Stand against a wall and place your foot at about a 45 degree angle to the wall. Press into the wall with your hands and foot and you’ll feel a great stretch along the calf.

Photo Credit: pkambition.blogspot.com

Photo Credit: pkambition.blogspot.com

Hamstrings

Standing forward fold is a great yoga pose for all around stretching. Keep your knees bent if your hamstrings are extra tight and straighten them over time as you breathe through the tension.

Hips

Full pigeon pose will keep you occupied for several minutes and remind you to breathe deeply. Sit in a cross-legged position with the shin of one leg perpendicular to your body. Cross the other shin over the first so that the knee matches up with the ankle of opposite legs. Work to keep the shins parallel to the best of your ability and sit up straight. If you’re up for it, possibly start to bend over your legs. After a few breaths on one side, switch the legs.

Photo Credit: Yogasingapore.net

Photo Credit: Yogasingapore.net

Glutes

Lie on your back and pull one knee into your chest while the other leg stretches out long on the ground. If you’re up for it, you can even go into a gentle twist by pulling the bent leg across the body with the opposite hand.

Photo Credit: bikramyogakw.com

Photo Credit: bikramyogakw.com

Low Back

The standing forward fold is great for the low back too. The more you keep your knees bent, the more you’ll be able to feel the stretch in the low back.

Core

Upward facing dog after a tough set of core exercises is the perfect recovery pose. For upward facing dog, lie on your stomach with the tops of your feet pressing firmly into the ground. Press down into your palms to life your chest up and pull your shoulder blades together behind your back. Your arms should be relatively straight and your feet should be pushing so firmly into the ground that your knees lift off the floor.

Photo Credit: Active.com

Photo Credit: Active.com

Chest

Interlace your fingers behind you and press the fists down to life up your chest.
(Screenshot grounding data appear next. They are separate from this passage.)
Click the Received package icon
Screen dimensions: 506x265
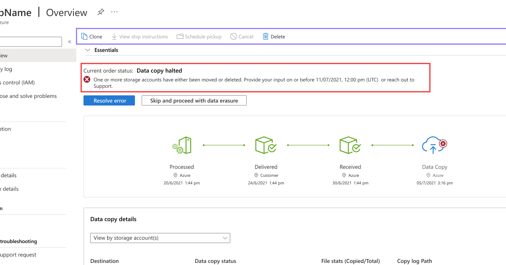point(350,145)
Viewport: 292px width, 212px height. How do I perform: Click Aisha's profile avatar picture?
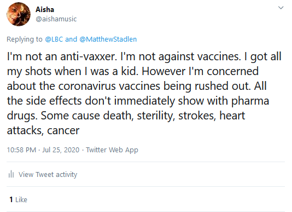point(19,14)
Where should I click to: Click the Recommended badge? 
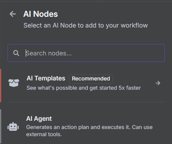coord(91,79)
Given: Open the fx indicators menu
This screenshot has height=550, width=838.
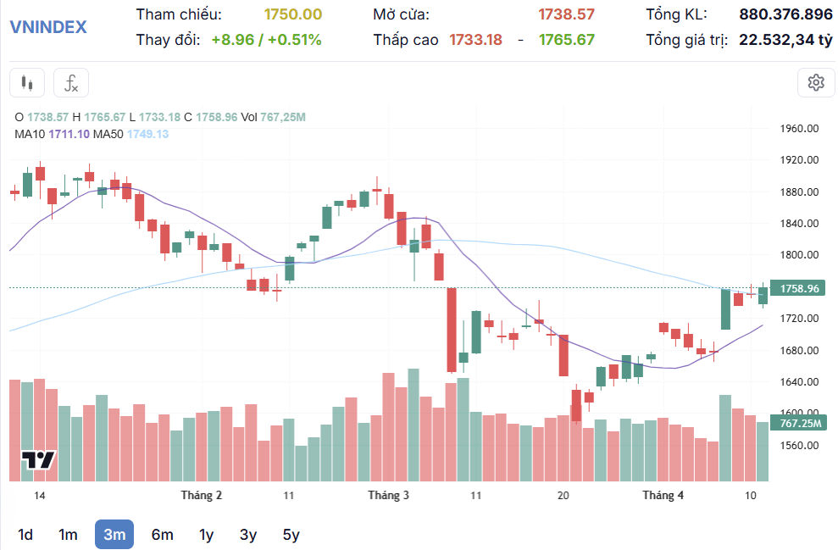Looking at the screenshot, I should [x=71, y=83].
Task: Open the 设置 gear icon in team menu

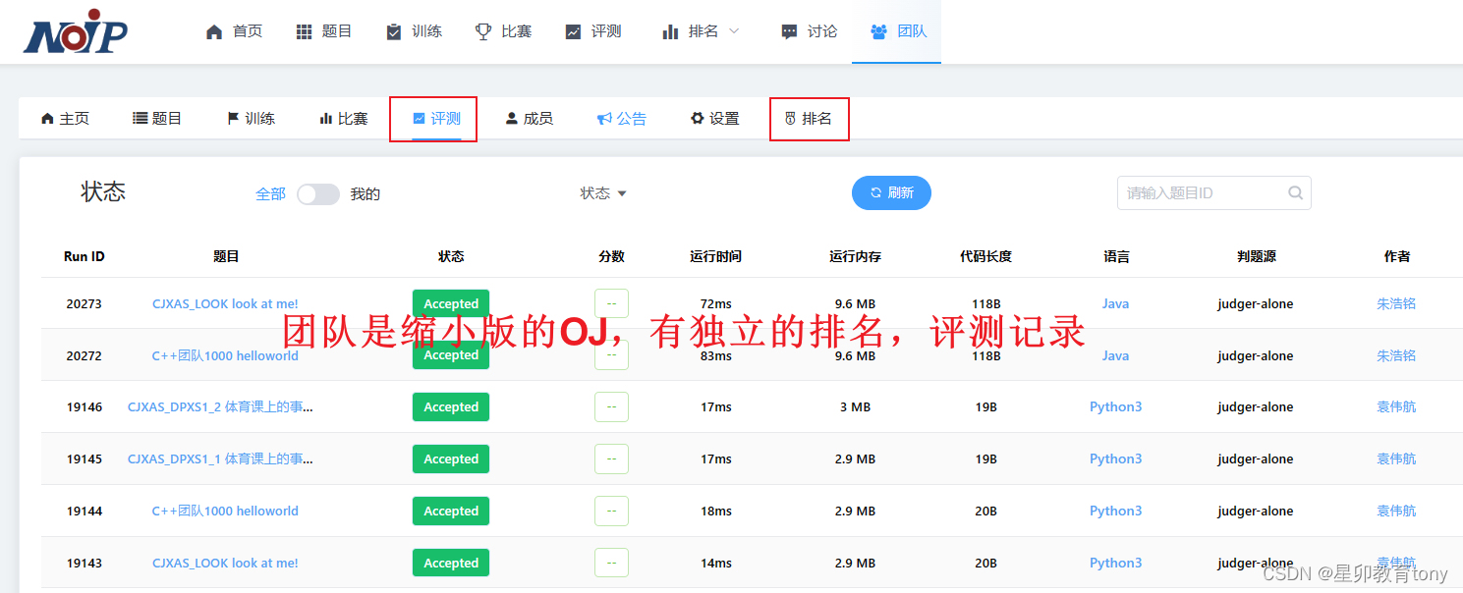Action: coord(695,118)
This can be performed standing or sitting down.

Upper Back

Cat pose is a nice one for the mid-upper back. Come to your hands and knees and stack your shoulders right over your wrists and your hips right over your knees. Press firmly into your shins and palms as you round the back and pull your belly button into your spine. Gaze down. To counter this stretch, move into cow pose by arching the back, dropping the belly and gazing up.

Photo Credit: yogapostures.com

Photo Credit: yogapostures.com

Neck & Shoulders

Check out my recent yoga video on stretching the neck & shoulders!

Triceps

Reverse Namaste is the best way to stretch out your triceps. Bring your palms together behind your back in prayer position.

Photo credit: yoga.about.com

Photo credit: yoga.about.com

Biceps

Archer arms will give you a nice gentle stretch in the biceps. Lift your right arm overhead, bend the elbow and place the right palm on the back. Then reach your left arm down, bend the elbow and find the right palm with the left hand. This is also a great stretch for the shoulders. If your hands won’t reach behind you, try using a belt or strap to hold on to. You can also grab hold of your shirt. After a few breaths, switch sides.

Photo credit: extend yoga.com

Photo credit: extendyoga.com

Wrists & hands

One of my most popular yoga videos is the one I made for wrist stretches. These are simple and can easily be incorporated into your daily life.

Jaw

If your jaw is feeling particularly tight, opening and closing the mouth can help loosen up the tension. Also, try smiling to relax the muscles in your cheeks. It will also make you happy.